At the same time, Ge Ziyi's team at Ningbo Institute of Materials designed a quinoxaline receptor SMA, which, through orderly molecular arrangement,The efficiency of rigid and flexible OSCs was increased to 20.22% and 18.42% respectively.The 96%'s performance was maintained even after 2,000 bends, setting a new standard for wearable energy devices.

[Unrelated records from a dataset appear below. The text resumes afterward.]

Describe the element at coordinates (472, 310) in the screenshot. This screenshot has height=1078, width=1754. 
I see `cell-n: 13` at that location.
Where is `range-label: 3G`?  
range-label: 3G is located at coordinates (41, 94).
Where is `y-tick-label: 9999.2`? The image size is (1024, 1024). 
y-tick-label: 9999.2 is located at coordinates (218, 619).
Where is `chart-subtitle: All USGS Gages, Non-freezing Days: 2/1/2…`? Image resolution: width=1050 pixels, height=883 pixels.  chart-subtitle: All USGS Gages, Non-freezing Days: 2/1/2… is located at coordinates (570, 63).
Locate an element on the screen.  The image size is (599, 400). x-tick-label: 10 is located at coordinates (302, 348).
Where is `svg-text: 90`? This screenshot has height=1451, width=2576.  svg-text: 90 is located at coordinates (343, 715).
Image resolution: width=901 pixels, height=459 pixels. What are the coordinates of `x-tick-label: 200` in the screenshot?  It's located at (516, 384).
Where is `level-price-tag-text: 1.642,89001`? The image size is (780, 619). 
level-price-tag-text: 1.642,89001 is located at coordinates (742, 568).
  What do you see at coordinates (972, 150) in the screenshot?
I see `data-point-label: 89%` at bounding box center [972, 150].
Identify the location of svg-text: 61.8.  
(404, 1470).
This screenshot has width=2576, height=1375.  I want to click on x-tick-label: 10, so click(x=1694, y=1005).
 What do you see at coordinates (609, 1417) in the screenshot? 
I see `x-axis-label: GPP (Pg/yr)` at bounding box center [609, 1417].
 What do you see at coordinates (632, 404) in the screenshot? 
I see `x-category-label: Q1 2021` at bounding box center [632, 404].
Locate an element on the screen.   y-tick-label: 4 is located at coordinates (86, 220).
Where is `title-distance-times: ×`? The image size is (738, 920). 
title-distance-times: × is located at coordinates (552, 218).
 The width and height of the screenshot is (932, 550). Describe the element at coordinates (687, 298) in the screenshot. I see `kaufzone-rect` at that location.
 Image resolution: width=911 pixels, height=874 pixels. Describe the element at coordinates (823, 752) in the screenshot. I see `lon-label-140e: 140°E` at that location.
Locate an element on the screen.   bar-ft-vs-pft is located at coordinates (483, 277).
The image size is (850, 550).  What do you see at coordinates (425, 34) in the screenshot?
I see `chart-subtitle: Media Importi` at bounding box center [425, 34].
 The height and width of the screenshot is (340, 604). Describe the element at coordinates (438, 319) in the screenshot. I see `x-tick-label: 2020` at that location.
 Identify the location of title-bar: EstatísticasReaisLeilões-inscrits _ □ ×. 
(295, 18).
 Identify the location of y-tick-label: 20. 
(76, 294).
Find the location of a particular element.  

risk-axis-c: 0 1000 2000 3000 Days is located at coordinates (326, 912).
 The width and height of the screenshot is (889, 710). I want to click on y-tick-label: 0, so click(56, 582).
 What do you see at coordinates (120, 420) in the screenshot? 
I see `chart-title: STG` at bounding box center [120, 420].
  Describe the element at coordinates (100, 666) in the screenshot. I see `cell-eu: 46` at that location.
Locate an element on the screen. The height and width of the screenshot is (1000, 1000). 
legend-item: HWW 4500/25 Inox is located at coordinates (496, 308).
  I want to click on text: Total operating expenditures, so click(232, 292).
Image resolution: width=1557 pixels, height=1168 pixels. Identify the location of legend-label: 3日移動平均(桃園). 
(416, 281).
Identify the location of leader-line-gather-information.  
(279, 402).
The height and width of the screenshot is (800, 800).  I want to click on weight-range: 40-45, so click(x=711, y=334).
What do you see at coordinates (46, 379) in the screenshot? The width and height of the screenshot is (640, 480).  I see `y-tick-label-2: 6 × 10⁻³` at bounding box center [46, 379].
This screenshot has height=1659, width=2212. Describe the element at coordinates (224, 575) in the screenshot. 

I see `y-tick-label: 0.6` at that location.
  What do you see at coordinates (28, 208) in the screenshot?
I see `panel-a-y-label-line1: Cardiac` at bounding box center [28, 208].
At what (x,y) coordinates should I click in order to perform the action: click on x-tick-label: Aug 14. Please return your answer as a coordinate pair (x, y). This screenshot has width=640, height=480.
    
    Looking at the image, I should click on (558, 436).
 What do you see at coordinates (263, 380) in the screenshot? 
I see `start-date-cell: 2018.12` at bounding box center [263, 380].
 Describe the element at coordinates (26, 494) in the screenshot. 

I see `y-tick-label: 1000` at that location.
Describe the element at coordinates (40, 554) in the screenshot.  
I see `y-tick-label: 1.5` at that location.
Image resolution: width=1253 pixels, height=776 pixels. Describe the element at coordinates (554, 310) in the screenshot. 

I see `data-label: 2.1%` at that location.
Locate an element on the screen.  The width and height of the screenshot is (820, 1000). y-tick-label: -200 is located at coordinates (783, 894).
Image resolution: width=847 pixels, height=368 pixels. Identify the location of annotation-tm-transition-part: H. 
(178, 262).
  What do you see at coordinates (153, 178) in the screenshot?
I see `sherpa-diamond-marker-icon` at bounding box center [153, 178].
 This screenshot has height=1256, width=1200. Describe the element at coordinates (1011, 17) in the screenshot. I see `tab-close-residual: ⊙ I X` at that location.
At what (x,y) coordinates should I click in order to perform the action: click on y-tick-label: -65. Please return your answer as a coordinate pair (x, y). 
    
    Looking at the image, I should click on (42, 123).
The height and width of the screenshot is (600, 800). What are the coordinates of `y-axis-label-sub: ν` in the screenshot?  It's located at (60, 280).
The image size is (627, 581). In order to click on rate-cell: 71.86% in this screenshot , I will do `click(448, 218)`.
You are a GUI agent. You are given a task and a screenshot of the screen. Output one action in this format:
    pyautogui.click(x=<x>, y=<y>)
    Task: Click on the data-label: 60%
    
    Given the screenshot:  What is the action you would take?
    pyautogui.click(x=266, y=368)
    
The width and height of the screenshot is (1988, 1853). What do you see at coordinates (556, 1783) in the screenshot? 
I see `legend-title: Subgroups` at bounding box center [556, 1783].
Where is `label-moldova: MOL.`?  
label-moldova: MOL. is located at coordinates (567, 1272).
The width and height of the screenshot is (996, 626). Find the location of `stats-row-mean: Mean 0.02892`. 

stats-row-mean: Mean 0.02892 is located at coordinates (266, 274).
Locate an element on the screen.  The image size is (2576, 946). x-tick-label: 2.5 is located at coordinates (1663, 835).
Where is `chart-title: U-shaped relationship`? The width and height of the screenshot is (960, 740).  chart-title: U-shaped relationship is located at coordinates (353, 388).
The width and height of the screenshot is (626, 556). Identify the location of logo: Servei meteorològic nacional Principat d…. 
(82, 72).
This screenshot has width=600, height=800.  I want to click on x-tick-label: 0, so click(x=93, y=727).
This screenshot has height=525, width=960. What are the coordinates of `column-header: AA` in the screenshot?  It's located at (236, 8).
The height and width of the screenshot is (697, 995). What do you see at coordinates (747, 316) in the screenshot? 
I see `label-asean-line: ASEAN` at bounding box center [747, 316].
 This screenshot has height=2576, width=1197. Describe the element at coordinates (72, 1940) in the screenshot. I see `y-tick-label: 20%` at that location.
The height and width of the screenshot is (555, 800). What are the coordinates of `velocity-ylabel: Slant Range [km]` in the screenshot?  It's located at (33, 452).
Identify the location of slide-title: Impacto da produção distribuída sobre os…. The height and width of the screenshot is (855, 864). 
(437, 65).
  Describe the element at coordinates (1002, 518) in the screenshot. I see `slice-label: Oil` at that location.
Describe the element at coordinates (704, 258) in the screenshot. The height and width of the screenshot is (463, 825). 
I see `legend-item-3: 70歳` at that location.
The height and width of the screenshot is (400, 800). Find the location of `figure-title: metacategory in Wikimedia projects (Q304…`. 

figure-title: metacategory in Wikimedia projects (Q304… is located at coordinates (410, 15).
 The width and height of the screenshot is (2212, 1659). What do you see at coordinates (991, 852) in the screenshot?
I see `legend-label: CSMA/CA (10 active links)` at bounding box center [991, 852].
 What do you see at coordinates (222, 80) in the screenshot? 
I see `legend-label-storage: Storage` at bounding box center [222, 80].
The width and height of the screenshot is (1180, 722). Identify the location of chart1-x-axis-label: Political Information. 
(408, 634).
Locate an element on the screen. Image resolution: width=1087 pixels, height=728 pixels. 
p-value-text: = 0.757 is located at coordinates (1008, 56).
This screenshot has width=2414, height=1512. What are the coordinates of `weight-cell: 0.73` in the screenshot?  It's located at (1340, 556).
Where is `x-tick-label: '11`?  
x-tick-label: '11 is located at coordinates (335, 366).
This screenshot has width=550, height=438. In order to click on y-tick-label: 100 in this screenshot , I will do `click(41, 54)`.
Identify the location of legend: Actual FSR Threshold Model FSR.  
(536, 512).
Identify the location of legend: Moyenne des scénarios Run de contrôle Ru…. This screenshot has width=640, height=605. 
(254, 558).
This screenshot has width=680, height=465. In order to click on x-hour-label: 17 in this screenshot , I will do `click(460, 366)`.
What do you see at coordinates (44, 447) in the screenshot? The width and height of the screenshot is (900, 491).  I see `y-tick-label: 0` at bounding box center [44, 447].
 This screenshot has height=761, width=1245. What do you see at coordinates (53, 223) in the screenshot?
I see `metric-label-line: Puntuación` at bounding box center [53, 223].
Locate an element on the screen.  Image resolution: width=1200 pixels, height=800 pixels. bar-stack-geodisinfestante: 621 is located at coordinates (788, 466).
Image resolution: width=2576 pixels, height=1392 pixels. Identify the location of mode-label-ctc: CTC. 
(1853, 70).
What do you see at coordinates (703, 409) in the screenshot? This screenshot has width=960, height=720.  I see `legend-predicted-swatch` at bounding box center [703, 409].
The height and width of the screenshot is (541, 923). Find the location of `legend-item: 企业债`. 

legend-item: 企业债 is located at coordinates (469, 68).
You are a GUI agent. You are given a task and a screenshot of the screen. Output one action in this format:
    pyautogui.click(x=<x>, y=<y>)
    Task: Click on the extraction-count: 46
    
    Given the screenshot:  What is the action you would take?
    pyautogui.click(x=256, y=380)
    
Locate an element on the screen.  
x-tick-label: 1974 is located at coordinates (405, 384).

The combination of AI and organic solar cell research has already appeared as early as 2023. Professor Li Youyong's team from the Institute of Functional Nanomaterials and Soft Matter at Soochow University collaborated with Professor Yuan Jianyu's team to use machine learning to achieve high-throughput screening of organic solar cells. They used DFT calculations to deeply explore the electronic structure properties of organic molecules and used big data technology to build a functional material database, providing a solid foundation for the training of machine learning models.This research not only improves the efficiency of organic optoelectronic material screening and reduces computational costs,It also provides strong support for the design and optimization of optoelectronic devices.


*Thesis Title:

Efficient screening framework for organic solar cells with deep learning and ensemble learning
*Paper link:

https://www.nature.com/articles/s41524-023-01155-9

In 2024, a research team from the University of Illinois and the University of Toronto proposed a breakthrough "Closed Loop Transfer (CLT)" method to transform AI into an explainable chemical knowledge engine. This method combines physical feature selection with supervised learning.Thirty new molecules were screened in five rounds of closed-loop experiments, including a light-harvesting molecule with a 5-fold increase in photostability.The strong correlation between high-energy triplet density of states (TDOS) and stability was revealed, providing a universal design principle for the photodegradation problem.

* Paper Title:

Closed-loop transfer enables artificial intelligence to yield chemical knowledge
* Paper link:

https://doi.org/10.1038/s41586-024-07892-1

Also in 2024, Christoph J. Brabec and Wu Jianchang from the Helmholtz Institute in Germany, Wang Luyao from Xiamen University, Pascal Friederich from the Karlsruhe Institute of Technology in Germany, and Sang Il Seok from the Ulsan National Institute of Science and Technology in South Korea jointly developed a closed-loop automated workflow. This process combines machine learning and experiments.Ability to quickly generate molecular design rules for specific device needs,It lays the foundation for the development of next-generation high-performance optoelectronic devices such as organic solar cells.

* Paper Title:

Inverse design workflow discovers hole-transport materials tailored for perovskite solar cells
* Paper link:

https://doi.org/10.1126/science.ads0901

It can be seen that AI technology plays an increasingly important role in the global research of organic solar cells, not only accelerating the discovery of new materials and performance optimization, but also providing new perspectives and solutions for solving long-standing scientific problems. With the continuous maturity of technology and the acceleration of industrialization, China has become a key engine for promoting the development of global organic solar cell technology, and is expected to contribute more Chinese wisdom and solutions to the future energy revolution.